Here’s the view riding up (or down) Sulphur Mountain, Banff, on the gondola:
As you can probably tell from the cable lines’ misalignment, this was a composite (stitched) photo. Mt. Rundle is in the background.
If you turn to the left, you can see Tunnel Mountain, south of the town of Banff:
Tunnel Mountain is interesting on a couple of levels. To a glaciologist, it’s a roche moutonĂ©e — a profound valley glacier flowed over it from left to right (west to east) during the Pleistocene:
Actually, Tunnel Mountain is a structural, along strike, Mini-Me twin of the much larger Mt. Rundle, which you can see here as it looks from Banff town:
Mt. Rundle is the namesake of the Rundle limestone, a Mississippian limestone that is a major ridge-former in the Canadian Rockies. Here’s what Mt. Rundle looks like from the top of Sulphur Mountain:
The asymmetry of Mt. Rundle is a surefire signal that its strata dip towards the southeast (toward Sulphur Mountain).

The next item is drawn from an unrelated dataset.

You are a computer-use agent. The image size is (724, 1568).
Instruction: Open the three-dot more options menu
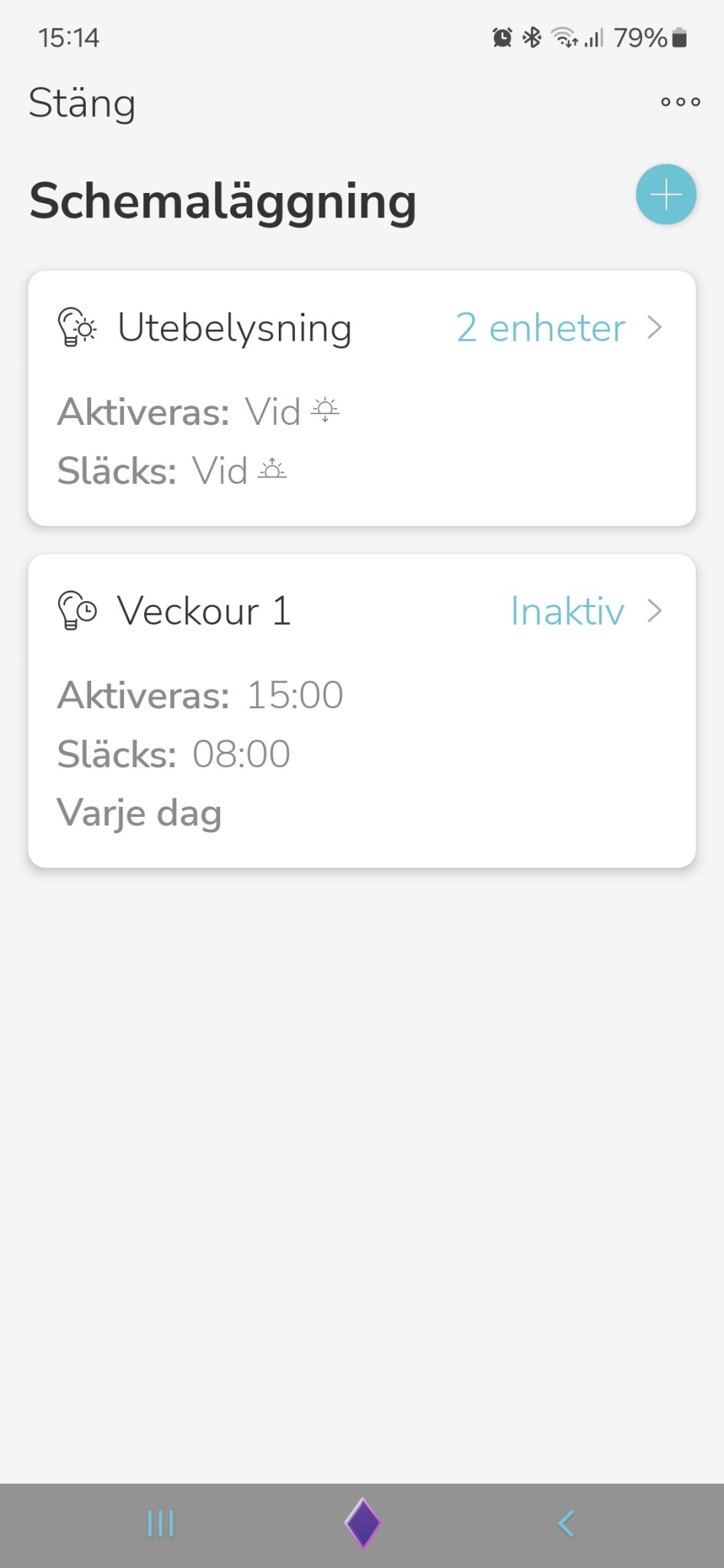tap(680, 102)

Each of these mountains is a thrust sheet, like Sun River Canyon further along strike to the south, in Montana.
Back in the gondola, here’s a look at the spot where Tunnel Mountain takes its leave from Mt. Rundle…
…The Bow River slices right on through! I guess you’d call that a water gap, of sorts.

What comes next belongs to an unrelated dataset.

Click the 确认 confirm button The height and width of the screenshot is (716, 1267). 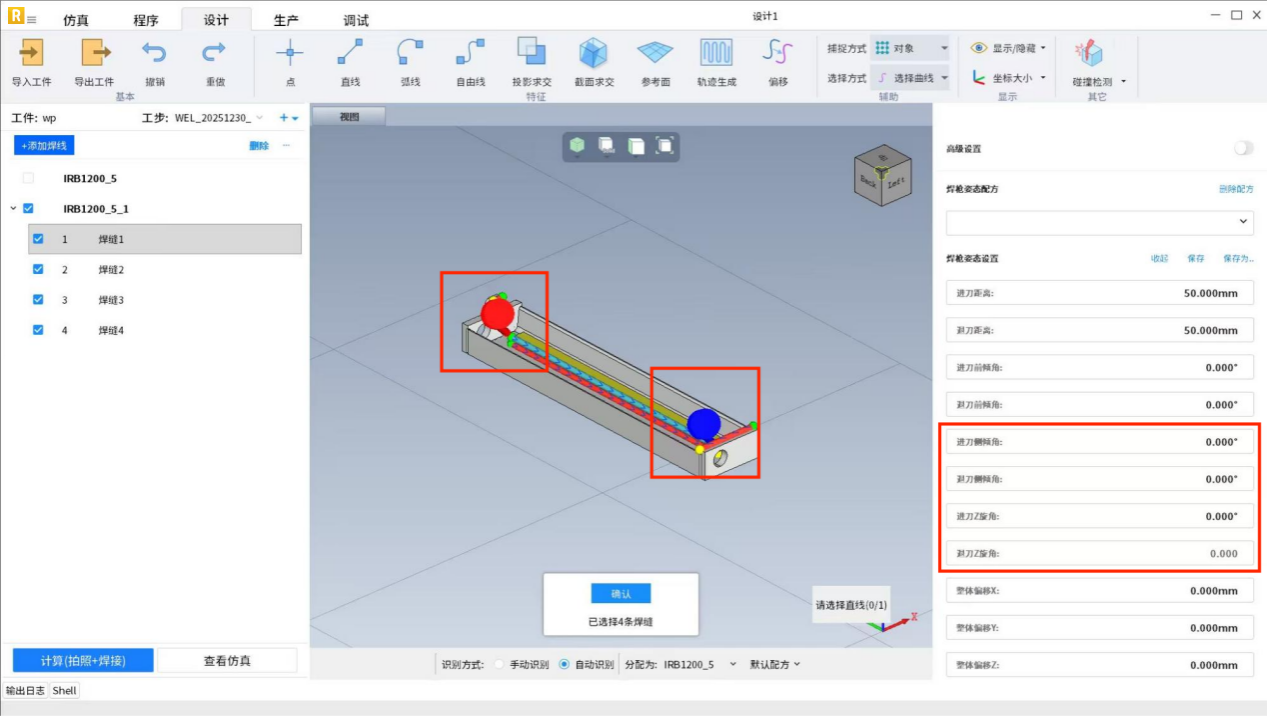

Here’s a “terrain” Google Map view of the area:
Up on top of Sulphur Mountain, we found tilted limestone. The rock dips to the southeast, like the strata of Mt. Rundle:
Note the differential weathering.
I really liked the intersection of the planes of bedding and the planes of railing shadows here:
The view to the southwest at Sundance Peak…

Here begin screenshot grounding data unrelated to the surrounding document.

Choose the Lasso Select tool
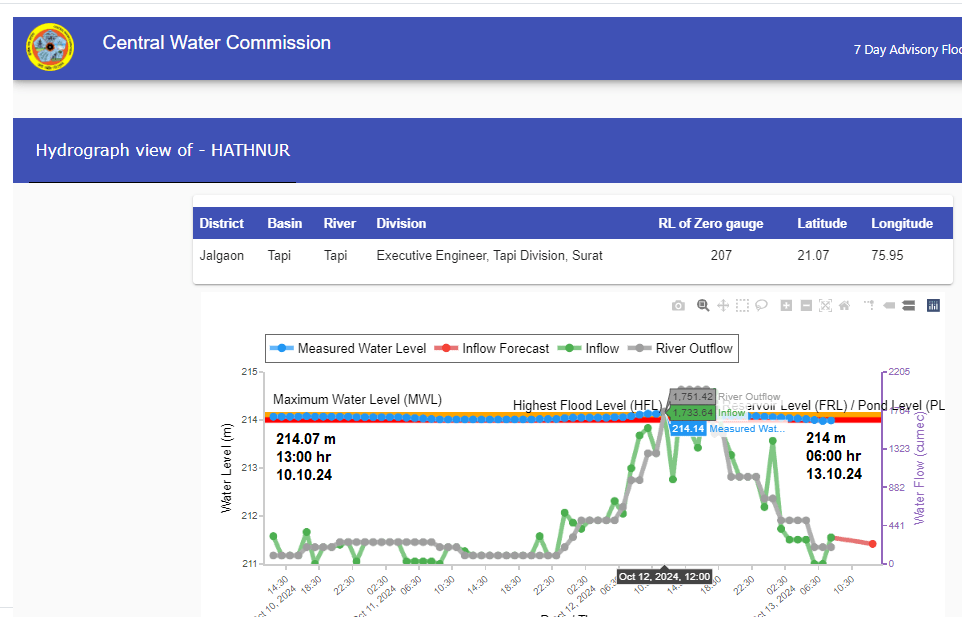 tap(762, 306)
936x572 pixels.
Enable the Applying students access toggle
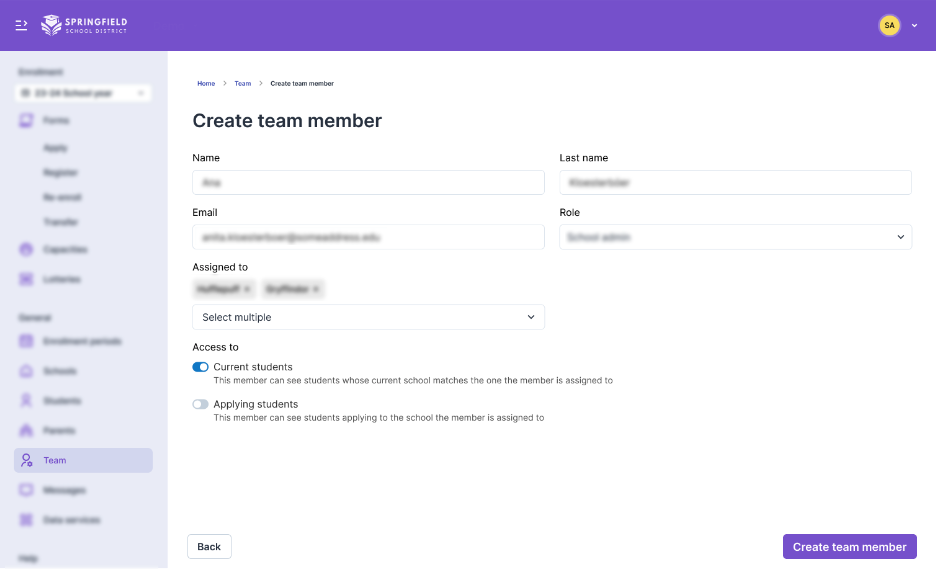pos(201,404)
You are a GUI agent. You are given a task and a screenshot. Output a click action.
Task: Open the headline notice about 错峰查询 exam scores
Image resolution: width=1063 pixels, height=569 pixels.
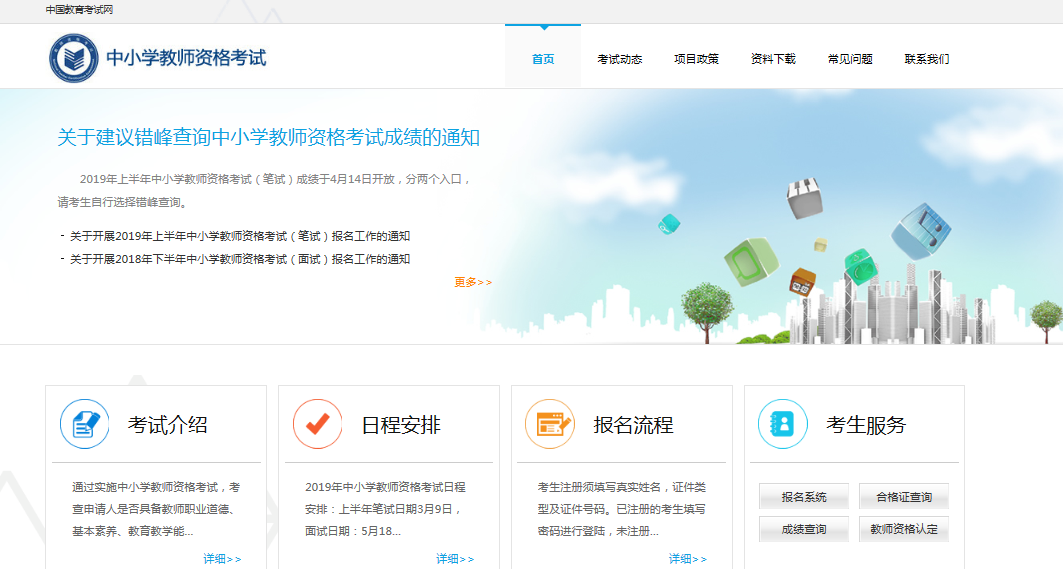[268, 138]
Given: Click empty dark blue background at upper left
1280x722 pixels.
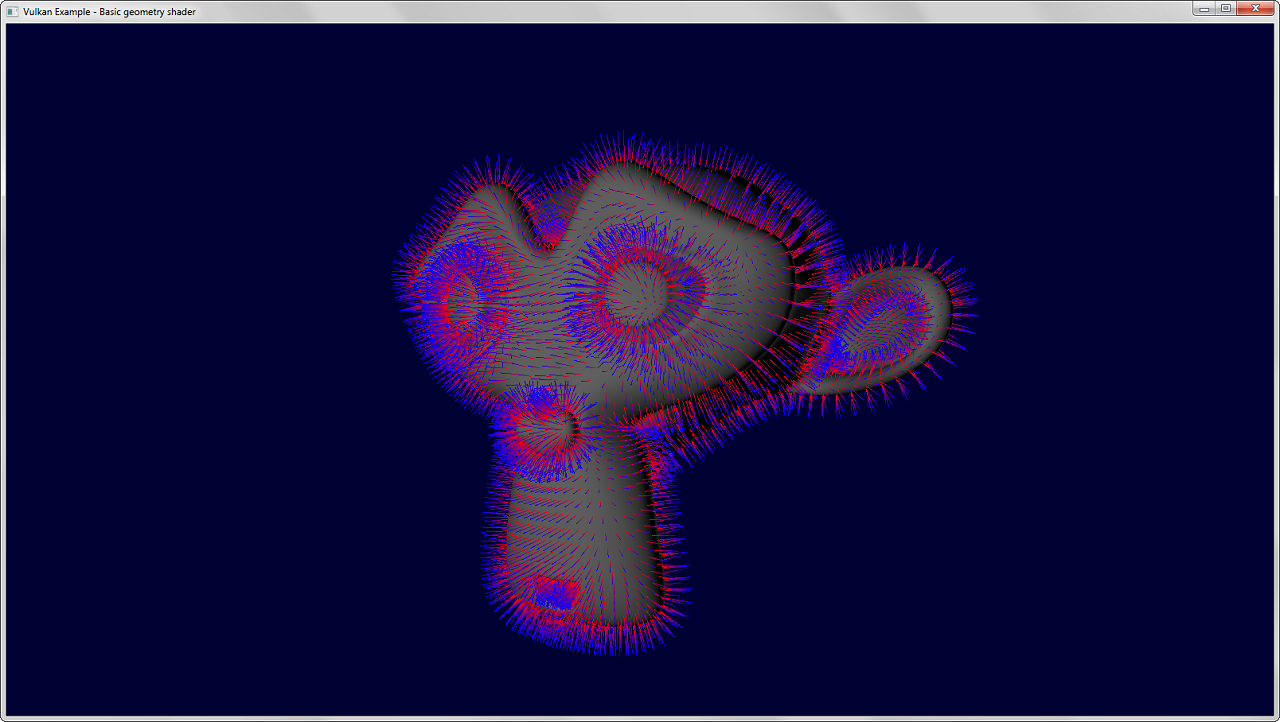Looking at the screenshot, I should (150, 120).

…That’s what you call a U-shaped valley.
We turned our gaze to the northwest, where we gazed back at where we had been hiking earlier that same day:
Zooming into the middle of that image, you can see distinctive Mt. Louis (the tower at right):
Leaving Sulphur Mountain via gondola, and looking to the southeast, we saw a rainbow:
Looking forward to returning to this spot in July… a lovely spot.
I’m glad the cables are misaligned due to stitching. Otherwise, your post would have involved much screaming and falling. That’s a beautiful place! I didn’t go up the gondola, but I climbed Tunnel Mountain when I was there in 2005. I was nervously watching for grizzlys the whole time (there had been an attack down the road that same week).
“Differential weathering” otherwise known as ‘terrapans structures’ (short-hand for ‘tear your pants’) further south in the Lodgepole of Montana.